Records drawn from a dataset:
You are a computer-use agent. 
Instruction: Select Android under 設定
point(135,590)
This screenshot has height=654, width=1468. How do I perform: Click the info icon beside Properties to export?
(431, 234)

AIM OF THE TASK: Write the records out precisely, omitting nothing.

YOUR SOLUTION:
You are a computer-use agent. 
Instruction: Select Android under 設定
point(135,590)
This screenshot has height=654, width=1468. How do I perform: Click the info icon beside Properties to export?
(431, 234)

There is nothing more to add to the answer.